Pagine 202 - copertina rigida con sovraccoperta (con lievi segni d’uso).
Libro in buone condizioni.
Dal risvolto di copertina:
Un altro D’Arrigo o lo stesso D’Arrigo di Horcynus Orca? Lo scrittore ha qui abbandonato gli scenari omerici e marini, le fere abissali e mortifere, per accompagnarci nei reparti di ginecologia di modernissimi ospedali europei; e non solo; ma ha anche accantonato l’incontenibile inventività linguistica di allora per dare vita a un linguaggio trasparente se pure intenso, quasi di cronaca o referto se pure innervato nel profondo da grandiose correnti simboliche.
Cima delle nobildonne è tuttavia un romanzo altrettanto epico che Horcynus. Se l’epica di quello, nel verso solare e nel rovescio notturno, risaliva ai mostri, ai fantasmi, ai sogni, alle memorie ancestrali che popolano l’universo dell’uomo (creatura tanto più moderna quanto più primigenia), l’epica di questo libro è misteriosa e disperatamente sigillata nel segreto dell’esistenza. L’eroe mitologico di questa epica è la placenta, la premadre, veicolo di vita tra la madre e l’essere nato nel suo grembo, e subito morta, gettata via, non appena quella funzione è esaurita.
Come Horcynus, anche questo è romanzo di vita e di morte. Ed è difficile pensare oggi a uno scrittore che abbia la potenza fantastica di porsi a fronte a una sintesi così drammaticamente universale.
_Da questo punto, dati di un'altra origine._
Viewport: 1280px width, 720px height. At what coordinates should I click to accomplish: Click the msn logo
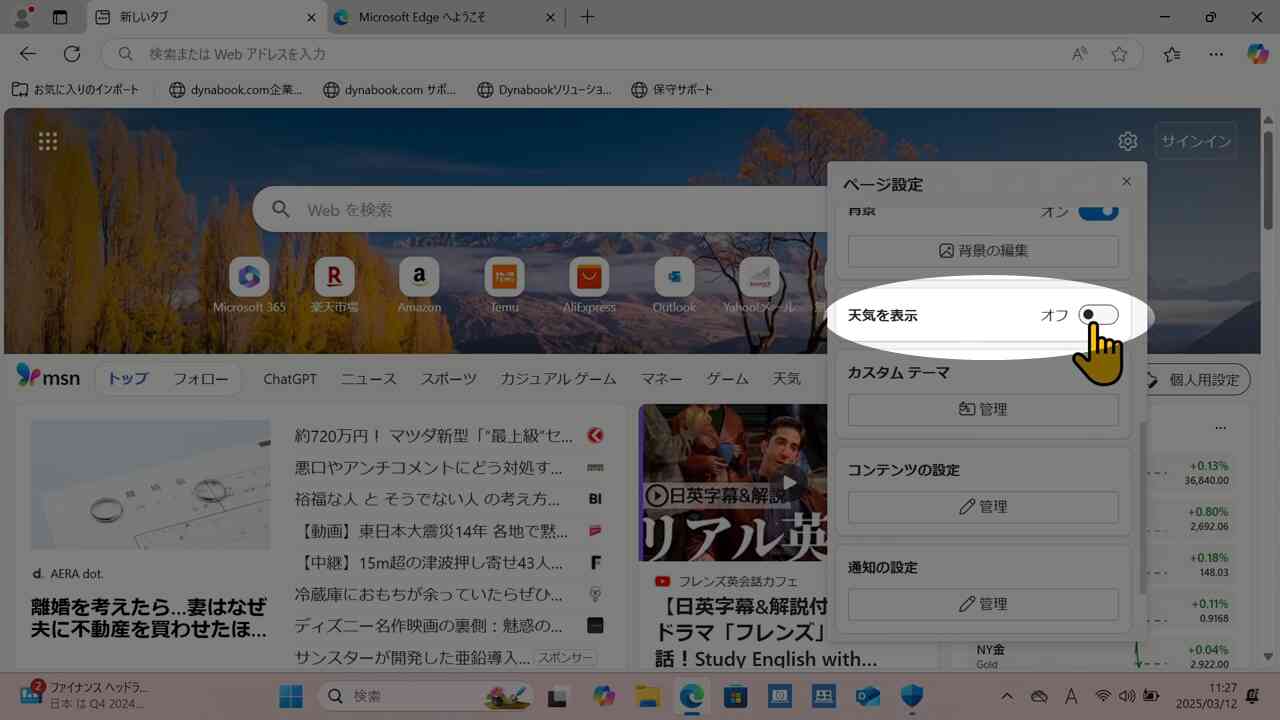click(x=46, y=378)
Come patria del suo nuovo eroe mitologico D’Arrigo ha scelto l’Egitto di 5000
anni fa, dove in una tavoletta trionfale in onore del Faraone Narmer, accanto alle insegne della dinastia (falco, falchessa e volpe) è raffigurata una placenta; e nell’Egitto del secondo millennio a.C. ove regnò la Faraone donna Hatshepsut, detta Cima delle nobildonne.
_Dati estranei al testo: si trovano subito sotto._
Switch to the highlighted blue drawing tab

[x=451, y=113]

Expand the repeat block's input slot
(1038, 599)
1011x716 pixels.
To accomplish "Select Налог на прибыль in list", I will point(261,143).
Con vertiginosa simbiosi, questo scenario millenario rivive nelle aule universitarie e nelle sale di ospedali d’avanguardia, nel progetto di un grande museo delle placente e nell’intervento di chirurgia plastica con cui si costruisce la neo-vagina della bellissima adolescente asessuata amata dall’Emiro di Kuneor (pagine, queste ultime, di eccezionale bravura; Joyce stesso le avrebbe applaudite).
Poi, nel terzo tempo del racconto, misteriosamente si passa ad Irina, degente anche lei in una clinica, e alla cagnetta Margot, entrambe fedeli di una placenta conservata nella formalina, sancta sanctorum della vita che si trasmette e si rinnova. La cagnetta muore sotto un’auto; quasi a significare l’eterno incombere della morte nel cuore della vita, il quale batte con ritmo inesplicabile e tremendo tra vita e morte.
Un D’Arrigo altro e medesimo, dunque; e forse ancor più sottilmente orgoglioso del proprio coraggio. Ed è da dire che, per gli scrittori del suo rango, il coraggio paga.